What you return must be the data below, word for word, without any images.

####

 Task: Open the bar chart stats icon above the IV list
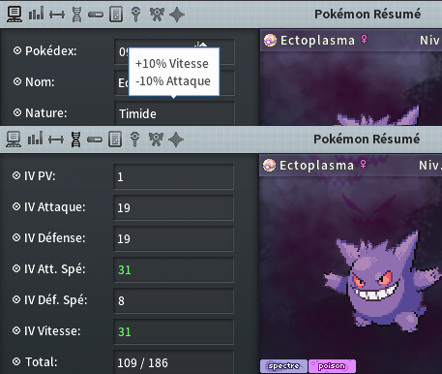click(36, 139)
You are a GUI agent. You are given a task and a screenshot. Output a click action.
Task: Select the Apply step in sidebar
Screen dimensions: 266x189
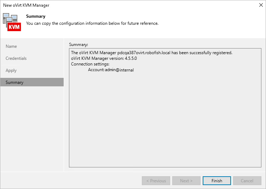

####

OUTPUT FOR THIS TASK:
 Task: Open the bar chart stats icon above the IV list
click(36, 139)
You are a GUI agent. You are given a task and a screenshot. Output a click action.
Task: Select the Apply step in sidebar
Screen dimensions: 266x189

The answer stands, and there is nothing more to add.